A la jueza Valdés le sorprendió tanta circunspección en alguien tan elocuente como Mónica Grandes, y de hecho se quedó esperando a que añadiese algo. Pero la arqueóloga también guardó silencio.
—Bueno, pero ¿te apetece venir o no?
—Pues… La verdad es que acabo de llegar a casa y estoy muerta. No sé si te conté que iba a pasar el fin de semana en León.

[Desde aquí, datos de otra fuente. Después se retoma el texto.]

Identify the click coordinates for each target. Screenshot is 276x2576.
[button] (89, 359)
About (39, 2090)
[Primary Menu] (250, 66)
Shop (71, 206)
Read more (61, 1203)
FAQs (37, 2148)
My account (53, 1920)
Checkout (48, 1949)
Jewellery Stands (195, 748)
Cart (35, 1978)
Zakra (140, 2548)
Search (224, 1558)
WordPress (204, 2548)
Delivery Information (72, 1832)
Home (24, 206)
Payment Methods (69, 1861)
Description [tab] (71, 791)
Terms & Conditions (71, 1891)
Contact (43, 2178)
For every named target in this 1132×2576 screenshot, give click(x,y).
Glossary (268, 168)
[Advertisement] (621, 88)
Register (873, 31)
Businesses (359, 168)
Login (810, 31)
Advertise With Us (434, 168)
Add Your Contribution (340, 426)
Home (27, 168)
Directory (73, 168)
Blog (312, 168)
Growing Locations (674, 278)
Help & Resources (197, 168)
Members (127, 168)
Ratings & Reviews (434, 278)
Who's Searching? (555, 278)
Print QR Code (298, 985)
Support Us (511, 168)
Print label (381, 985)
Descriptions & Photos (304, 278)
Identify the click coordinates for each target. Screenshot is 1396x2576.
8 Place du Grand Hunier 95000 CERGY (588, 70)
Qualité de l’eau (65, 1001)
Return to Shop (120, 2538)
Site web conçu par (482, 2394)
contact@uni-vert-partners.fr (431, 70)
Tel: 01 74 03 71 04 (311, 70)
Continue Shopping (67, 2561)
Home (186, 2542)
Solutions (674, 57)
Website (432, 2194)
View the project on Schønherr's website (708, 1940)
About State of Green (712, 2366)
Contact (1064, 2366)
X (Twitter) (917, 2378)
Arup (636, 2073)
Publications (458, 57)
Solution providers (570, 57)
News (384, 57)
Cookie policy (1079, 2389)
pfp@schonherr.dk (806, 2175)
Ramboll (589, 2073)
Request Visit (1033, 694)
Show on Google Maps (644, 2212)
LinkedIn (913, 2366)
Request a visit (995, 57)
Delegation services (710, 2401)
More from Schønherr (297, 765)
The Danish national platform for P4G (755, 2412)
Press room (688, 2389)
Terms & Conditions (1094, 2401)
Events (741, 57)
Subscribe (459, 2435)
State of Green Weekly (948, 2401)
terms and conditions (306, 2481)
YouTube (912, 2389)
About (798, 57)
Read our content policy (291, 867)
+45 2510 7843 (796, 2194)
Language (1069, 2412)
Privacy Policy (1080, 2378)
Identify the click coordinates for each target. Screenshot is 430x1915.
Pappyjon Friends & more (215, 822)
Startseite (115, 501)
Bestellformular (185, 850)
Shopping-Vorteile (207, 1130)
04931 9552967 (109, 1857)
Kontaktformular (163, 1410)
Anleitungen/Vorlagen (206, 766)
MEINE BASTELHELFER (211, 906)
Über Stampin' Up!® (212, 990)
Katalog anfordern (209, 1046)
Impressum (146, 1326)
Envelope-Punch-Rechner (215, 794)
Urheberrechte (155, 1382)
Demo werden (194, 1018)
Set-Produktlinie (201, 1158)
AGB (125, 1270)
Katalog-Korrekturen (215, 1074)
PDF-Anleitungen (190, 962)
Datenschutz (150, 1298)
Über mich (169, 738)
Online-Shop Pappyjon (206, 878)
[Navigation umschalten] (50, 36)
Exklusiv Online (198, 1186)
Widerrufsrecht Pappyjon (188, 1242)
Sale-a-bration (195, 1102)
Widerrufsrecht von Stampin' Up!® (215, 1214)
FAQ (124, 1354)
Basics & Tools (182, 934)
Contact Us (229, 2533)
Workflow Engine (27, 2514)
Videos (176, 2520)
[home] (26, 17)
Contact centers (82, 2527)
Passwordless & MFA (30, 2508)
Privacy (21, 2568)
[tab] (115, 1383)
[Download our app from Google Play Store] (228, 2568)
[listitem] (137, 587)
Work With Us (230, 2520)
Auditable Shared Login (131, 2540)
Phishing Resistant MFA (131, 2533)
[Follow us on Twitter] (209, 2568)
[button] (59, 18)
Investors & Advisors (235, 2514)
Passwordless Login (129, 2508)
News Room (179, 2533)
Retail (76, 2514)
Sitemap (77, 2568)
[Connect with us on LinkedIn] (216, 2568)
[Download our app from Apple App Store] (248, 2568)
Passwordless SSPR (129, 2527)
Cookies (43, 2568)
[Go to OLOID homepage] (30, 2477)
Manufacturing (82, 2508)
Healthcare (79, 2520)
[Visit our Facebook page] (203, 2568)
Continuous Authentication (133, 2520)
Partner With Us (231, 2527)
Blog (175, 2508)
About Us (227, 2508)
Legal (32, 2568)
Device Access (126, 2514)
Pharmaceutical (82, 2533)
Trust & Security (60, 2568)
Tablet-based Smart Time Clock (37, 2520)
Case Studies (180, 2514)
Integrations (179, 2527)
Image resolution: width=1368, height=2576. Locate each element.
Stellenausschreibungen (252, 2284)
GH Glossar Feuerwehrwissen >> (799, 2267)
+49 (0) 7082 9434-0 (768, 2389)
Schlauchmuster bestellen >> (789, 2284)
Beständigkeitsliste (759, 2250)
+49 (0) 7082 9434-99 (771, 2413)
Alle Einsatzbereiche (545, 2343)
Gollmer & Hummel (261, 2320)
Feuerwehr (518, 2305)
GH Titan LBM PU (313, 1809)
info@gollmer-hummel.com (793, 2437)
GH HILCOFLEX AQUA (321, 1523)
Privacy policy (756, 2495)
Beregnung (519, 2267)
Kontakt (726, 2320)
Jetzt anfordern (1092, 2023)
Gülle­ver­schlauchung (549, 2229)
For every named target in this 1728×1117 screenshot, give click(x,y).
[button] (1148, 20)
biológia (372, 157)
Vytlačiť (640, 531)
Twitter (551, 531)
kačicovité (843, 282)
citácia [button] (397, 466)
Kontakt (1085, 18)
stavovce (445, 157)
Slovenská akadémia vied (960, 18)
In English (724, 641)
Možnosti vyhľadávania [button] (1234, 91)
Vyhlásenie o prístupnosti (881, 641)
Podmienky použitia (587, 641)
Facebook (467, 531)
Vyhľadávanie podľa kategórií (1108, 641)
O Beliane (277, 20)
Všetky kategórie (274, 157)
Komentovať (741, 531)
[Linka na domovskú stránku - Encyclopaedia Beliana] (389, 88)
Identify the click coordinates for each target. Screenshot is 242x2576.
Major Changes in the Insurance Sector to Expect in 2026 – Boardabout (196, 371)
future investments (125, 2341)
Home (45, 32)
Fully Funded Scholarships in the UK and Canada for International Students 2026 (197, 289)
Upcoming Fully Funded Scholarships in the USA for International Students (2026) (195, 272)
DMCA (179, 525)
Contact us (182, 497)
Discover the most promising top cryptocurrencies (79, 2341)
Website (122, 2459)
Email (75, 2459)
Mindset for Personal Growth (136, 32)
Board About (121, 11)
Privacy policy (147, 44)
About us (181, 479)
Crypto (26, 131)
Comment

Ya sabes, en uno de esos desenterramientos míos…
Por el modo en que pronunció cada una de esas palabras, haciéndolas acabar en punta, Bárbara supo que, como había supuesto, Mónica estaba enfadada, y no tuvo dudas de que era porque alguien, seguramente cualquiera de sus compañeros de la ARMH, le había contado lo de Salvador Silva.
—A propósito —dijo—, la reunión de la que quiero hablarte es con la hija de un hombre que, al parecer, fue fusilado en 1940 y enterrado por esta zona, en una fosa común. Ha presentado un escrito en el juzgado, pidiendo permiso para exhumarlo. Pensé que te gustaría saberlo. Creo que algunos detalles del caso te van a interesar. Eso sí, te pido discreción absoluta.
—Ah, pues… gracias —dijo Mónica, cambiando el tono y despreciándose ligeramente por ser incapaz de mantener un solo minuto su propósito de no confiar nunca más en ella—. Y, claro, no te preocupes: como suele decirse, mis labios están sellados… De hecho, yo también quería contarte algo. Pero ¿qué detalles?
—¿Qué algo?
—Héctor. Te lo puedes imaginar.
—Luego hablamos. Ahora te voy a tener que dejar —respondió Bárbara, lacónicamente.
Al colgar sus teléfonos, ninguna de las dos se sintió demasiado bien. Empatar es repartirse la derrota.